─── Text for analysis ───


     It does, however, contain the germ of a good idea – several good ideas, in fact. And Dr. Kennedy says, correctly, that his program requires basic behavioral changes that can be very difficult for people to make; he even tries to come up with ways to encourage people to make them anyway, and ways to lessen the inherent difficulties.

     All well and good. But scattered throughout the book, again and again and most unfortunately, are so many mistakes and instances of poor writing that it is impossible to take anything Dr. Kennedy says at face value – because there is no way to know whether errors have crept in and, if so, how significant they are.

     For example: “Just a decade ago, before the clinical availability of insulin….”  What? Insulin was first given  by injection in 1922, crystallized in 1926, fully sequenced in 1955, chemically synthesized in 1963, manufactured in significant quantities in 1978 (by Genentech), and made widely available (as Humulin) in the early 1980s. A decade ago?

     Or consider this sentence: “Thus, the comparatively primitive brains of our forbearers [sic] may have developed neural pathways that heightened their desire for high calories [sic] foods.” Does writing like this encourage you to follow the author’s recommendations?

     There are also subtler mistakes, apparently born of Dr. Kennedy’s predisposition to favor lifestyle changes over any other approaches to limit cardiovascular-disease risk. In a quiz about modern portion sizes, for example, he compares today’s portions with those of 20 years ago (an interesting idea) and explains how much exercise would be needed to work off the excess calories of larger portions (also an interesting idea). But he does not play fair. One question says, “A muffin 20 years ago was 1.5 ounces and had 210 calories. How many calories do you think are in a muffin today?” The choices are 320, 400 or 500, and the answer is 500 – for a five-ounce muffin. But wait: that means today’s muffins have fewer calories per ounce than those of 20 years ago (100 today vs. 140 two decades in the past). Isn’t that at least worth mentioning? And in another question, he compares a “box of popcorn” 20 years ago with “today’s tub of popcorn,” never explaining how many ounces either contains and not discussing whether the popcorn, either in the past or today, is air-popped, made with oil, coated with butter or artificial butter flavor, etc. Skewing questions this way in order to skew the answers is not medicine – it is propaganda.

─── Data listing ───

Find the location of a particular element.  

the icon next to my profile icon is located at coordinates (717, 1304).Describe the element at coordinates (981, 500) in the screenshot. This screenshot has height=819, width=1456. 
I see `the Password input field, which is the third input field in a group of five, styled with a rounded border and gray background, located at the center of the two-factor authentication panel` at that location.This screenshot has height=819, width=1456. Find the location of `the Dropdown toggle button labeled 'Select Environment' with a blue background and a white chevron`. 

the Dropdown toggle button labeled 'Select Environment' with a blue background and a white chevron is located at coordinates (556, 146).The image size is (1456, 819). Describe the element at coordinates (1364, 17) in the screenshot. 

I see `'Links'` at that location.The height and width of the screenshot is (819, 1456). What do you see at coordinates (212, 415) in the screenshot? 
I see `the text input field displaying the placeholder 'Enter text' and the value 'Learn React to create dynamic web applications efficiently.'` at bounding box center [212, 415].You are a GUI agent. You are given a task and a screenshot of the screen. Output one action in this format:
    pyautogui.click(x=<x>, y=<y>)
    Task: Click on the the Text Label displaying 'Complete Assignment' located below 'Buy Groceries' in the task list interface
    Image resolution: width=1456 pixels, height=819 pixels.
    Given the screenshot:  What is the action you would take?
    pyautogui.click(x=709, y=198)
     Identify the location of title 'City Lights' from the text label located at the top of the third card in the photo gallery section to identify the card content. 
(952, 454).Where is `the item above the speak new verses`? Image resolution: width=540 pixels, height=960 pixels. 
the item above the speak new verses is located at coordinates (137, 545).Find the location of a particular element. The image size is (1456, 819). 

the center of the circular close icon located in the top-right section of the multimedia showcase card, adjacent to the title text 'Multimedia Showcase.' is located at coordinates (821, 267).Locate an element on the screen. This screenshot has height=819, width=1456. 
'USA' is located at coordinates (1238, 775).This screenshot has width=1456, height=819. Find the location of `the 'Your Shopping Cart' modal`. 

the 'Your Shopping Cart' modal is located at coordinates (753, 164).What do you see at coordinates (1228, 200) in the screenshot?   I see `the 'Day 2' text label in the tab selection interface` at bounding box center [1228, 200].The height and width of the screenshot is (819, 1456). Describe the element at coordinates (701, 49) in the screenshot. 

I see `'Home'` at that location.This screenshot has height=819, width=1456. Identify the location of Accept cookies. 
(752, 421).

───

Directions -
**1)** In the review of Dr. Kennedy's book, in what year does it say insulin was first given by injection?
**2)** Resume the review of Dr. Kennedy's book after its last sentence, keeping its critical voice.

Your written answers -
**1)** 1922

**2)**
     It has to be said that to the extent that The Heart Health Bible is propagandistic, it is in a good cause: heart disease is a huge problem, and finding ways to cope with it is important. But that does not justify serious lapses of accuracy or deliberate omission of alternative approaches that Dr. Kennedy may use himself but apparently does not like. An example of the latter: his 286-page book devotes a mere two pages to statins, which are among the world’s most-prescribed medicines, are specifically designed to reduce heart-disease risk, and are credited by many cardiologists with having such power to lower cardiovascular events that they believe millions more people should take them, beyond the millions who already do. This is an arguable proposition, but not a casually dismissible one – yet Dr. Kennedy does dismiss it, devoting his two pages not to the medicines’ enormous successes and benefits but to the comparatively rare side effect of cognitive impairment (which, unlike other side effects of statins, some cardiologists deem anecdotal rather than proven). Dr. Kennedy prescribes statins himself – he says so, and even affirms that he “feels so strongly” about them because they work so well in certain patients. That being the case, his brief treatment of the statin option and his emphasis on the negatives of this class of drugs seem disingenuous, or at least uncalled-for.

     Dr. Kennedy has enormous knowledge and experience in cardiovascular disease, and clearly is on a mission to help people reduce their risk of developing it. But The Heart Health Bible, because of its errors and the skewed elements of its presentation, unfortunately undermines that mission more than it advances it.